# Work request
Take the line containing "Where should I" through the last line of the data and retype those lines exactly. Pictures do not belong in the copy.

# Materials provided
########################################

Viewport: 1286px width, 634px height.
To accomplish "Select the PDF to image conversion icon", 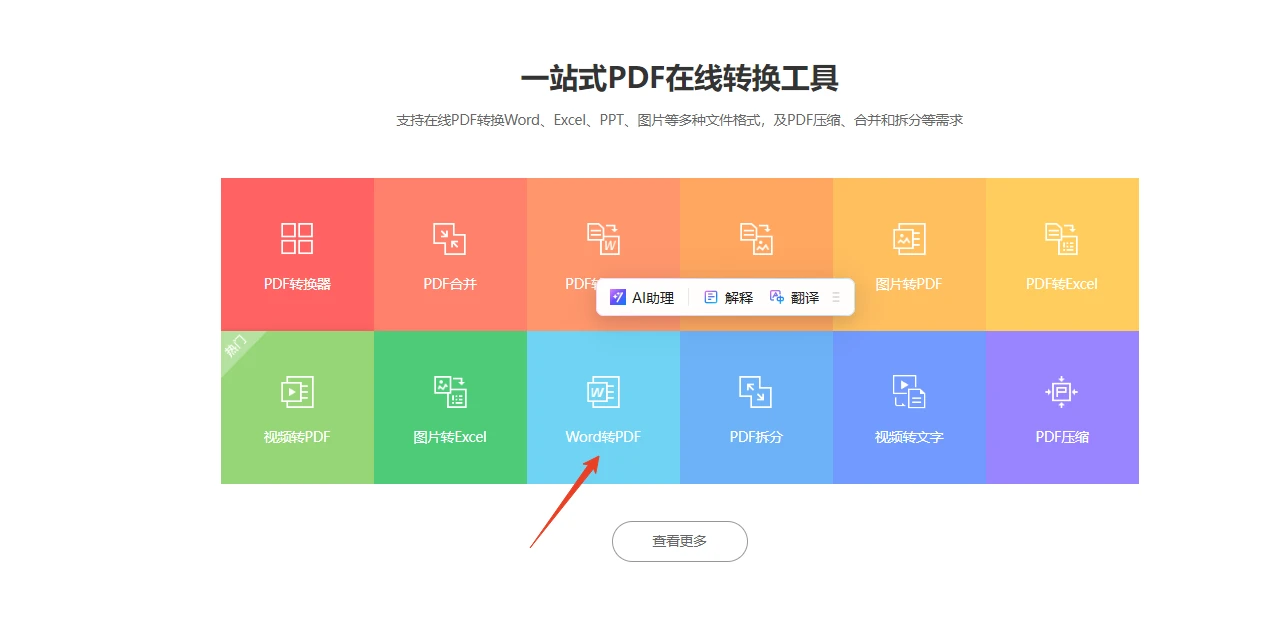I will coord(756,238).
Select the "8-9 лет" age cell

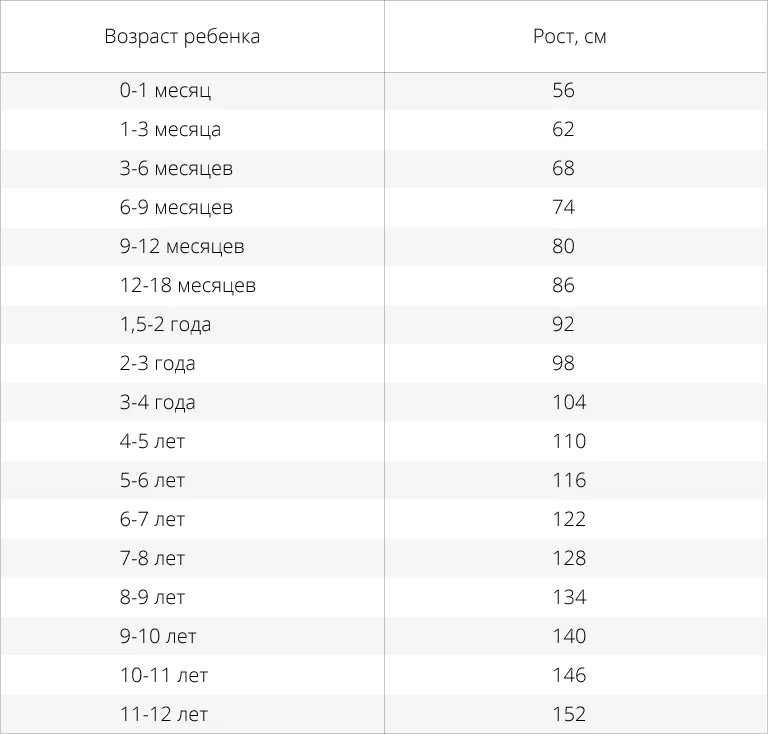tap(153, 598)
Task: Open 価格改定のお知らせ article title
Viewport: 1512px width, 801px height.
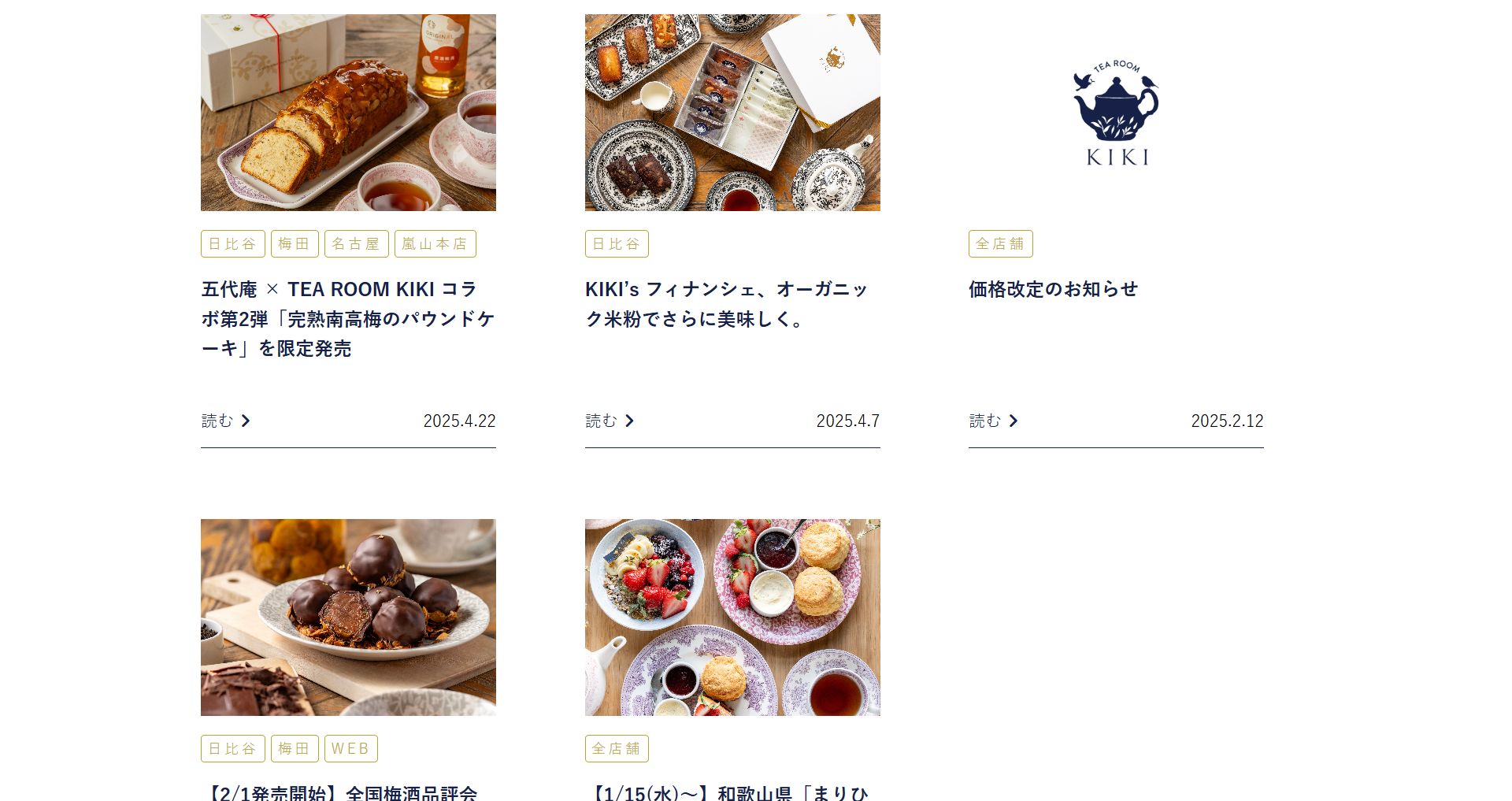Action: coord(1054,289)
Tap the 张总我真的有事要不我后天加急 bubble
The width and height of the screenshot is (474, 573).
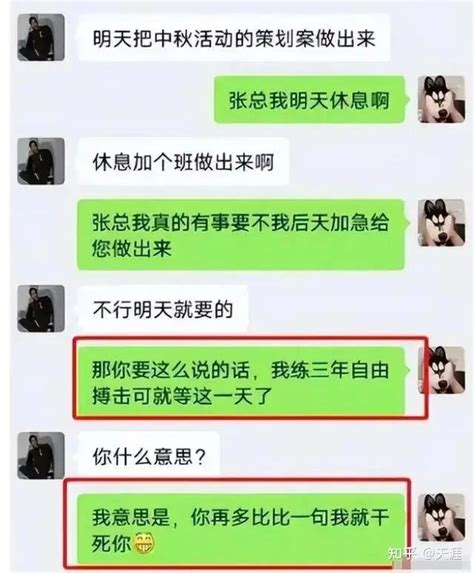point(242,235)
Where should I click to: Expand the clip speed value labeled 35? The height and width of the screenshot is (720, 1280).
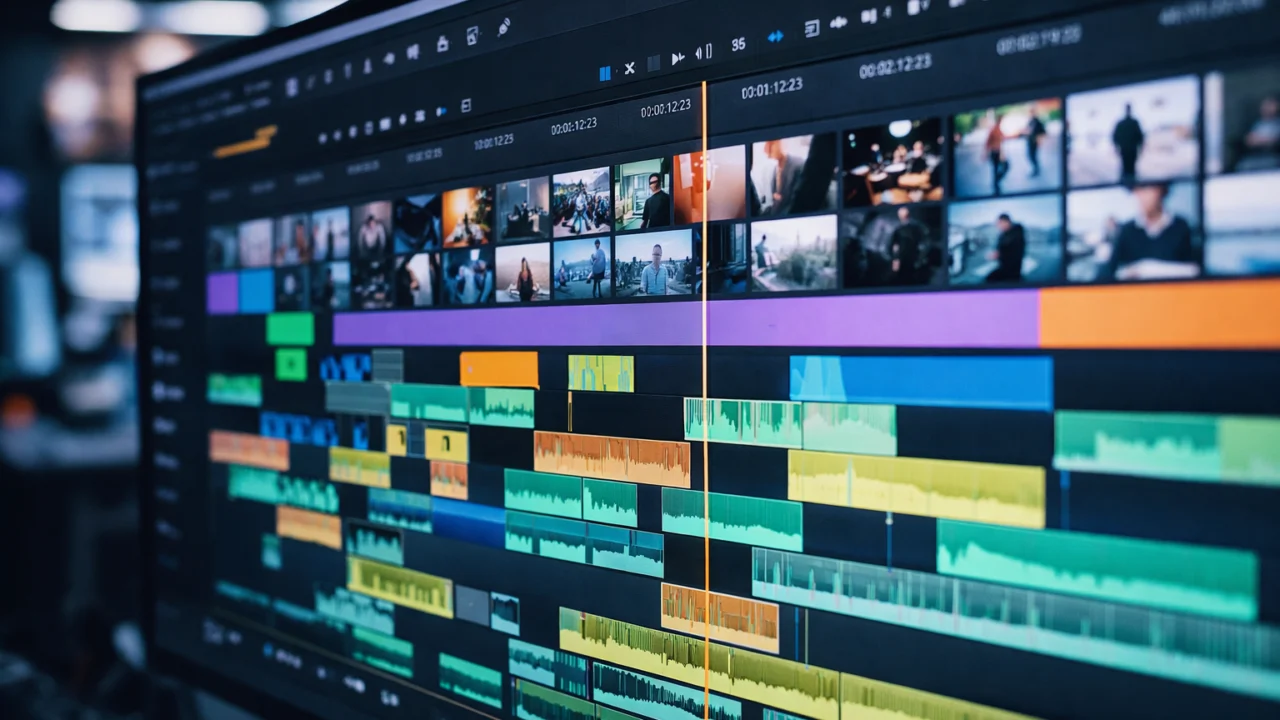tap(737, 44)
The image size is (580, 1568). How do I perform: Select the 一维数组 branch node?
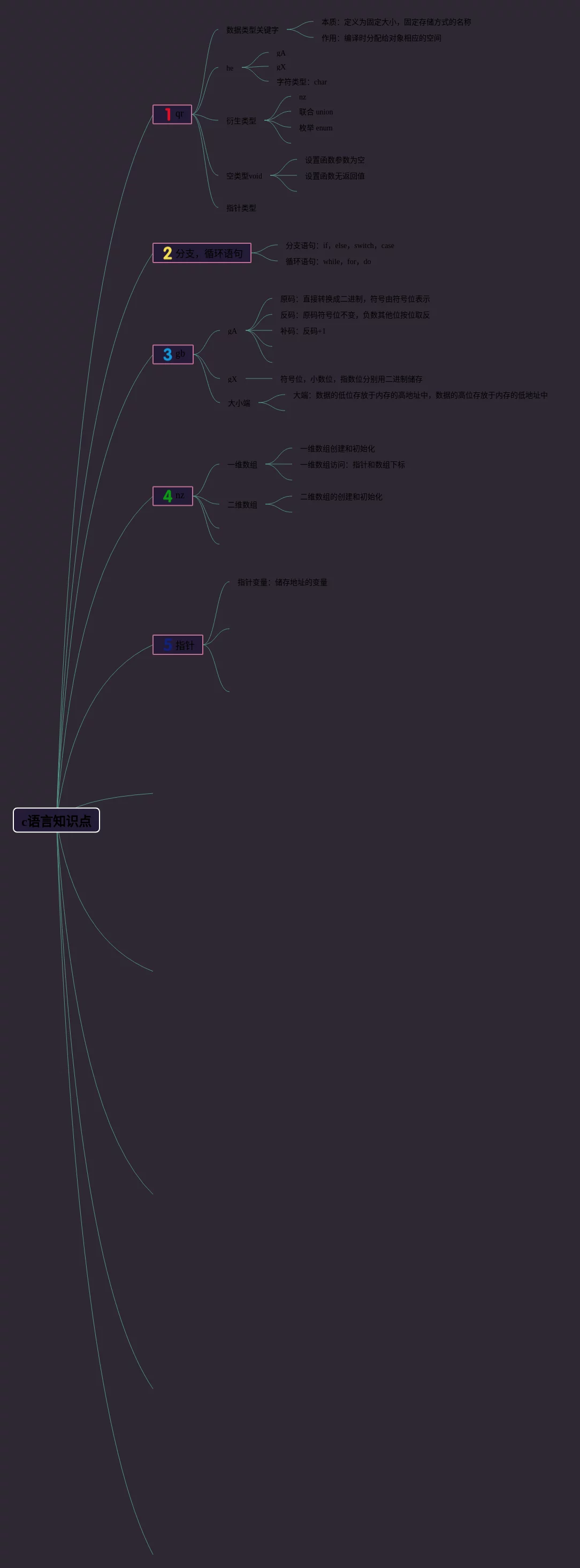242,465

########################################

# Written answer
Where should I click to: Expand the clip speed value labeled 35? The height and width of the screenshot is (720, 1280).
tap(737, 44)
The image size is (580, 1568). How do I perform: Select the 一维数组 branch node?
242,465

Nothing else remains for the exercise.